- What needs to be done: The required output is every line from the beginning of the entries below through the line that includes "Screen dimensions: 1024x705", copied exactly.

* * * * * * *

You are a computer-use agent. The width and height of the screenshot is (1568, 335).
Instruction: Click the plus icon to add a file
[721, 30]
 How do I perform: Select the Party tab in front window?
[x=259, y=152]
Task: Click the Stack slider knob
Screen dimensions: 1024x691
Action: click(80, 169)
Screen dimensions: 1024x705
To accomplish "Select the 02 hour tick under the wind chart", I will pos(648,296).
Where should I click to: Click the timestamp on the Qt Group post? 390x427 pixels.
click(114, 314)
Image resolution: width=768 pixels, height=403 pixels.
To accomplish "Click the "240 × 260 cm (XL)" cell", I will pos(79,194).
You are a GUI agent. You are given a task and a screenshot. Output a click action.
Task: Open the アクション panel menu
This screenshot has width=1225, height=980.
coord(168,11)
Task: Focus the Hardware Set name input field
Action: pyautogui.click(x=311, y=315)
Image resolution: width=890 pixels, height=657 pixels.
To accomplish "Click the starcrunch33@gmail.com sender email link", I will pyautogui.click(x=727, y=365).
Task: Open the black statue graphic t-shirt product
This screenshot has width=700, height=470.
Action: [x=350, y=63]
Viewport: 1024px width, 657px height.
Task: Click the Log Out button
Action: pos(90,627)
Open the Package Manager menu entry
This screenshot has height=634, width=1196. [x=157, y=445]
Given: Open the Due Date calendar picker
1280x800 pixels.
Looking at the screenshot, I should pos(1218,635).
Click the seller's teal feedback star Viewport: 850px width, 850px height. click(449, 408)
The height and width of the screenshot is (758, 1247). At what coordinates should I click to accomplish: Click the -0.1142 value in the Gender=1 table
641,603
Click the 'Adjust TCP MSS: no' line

* * * * * * *

- Response below:
You are a computer-use agent. The width and height of the screenshot is (1568, 335).
Instruction: Click the plus icon to add a file
[721, 30]
 How do I perform: Select the Party tab in front window?
[x=259, y=152]
Task: Click the Stack slider knob
Screen dimensions: 1024x691
Action: click(80, 169)
Screen dimensions: 1024x705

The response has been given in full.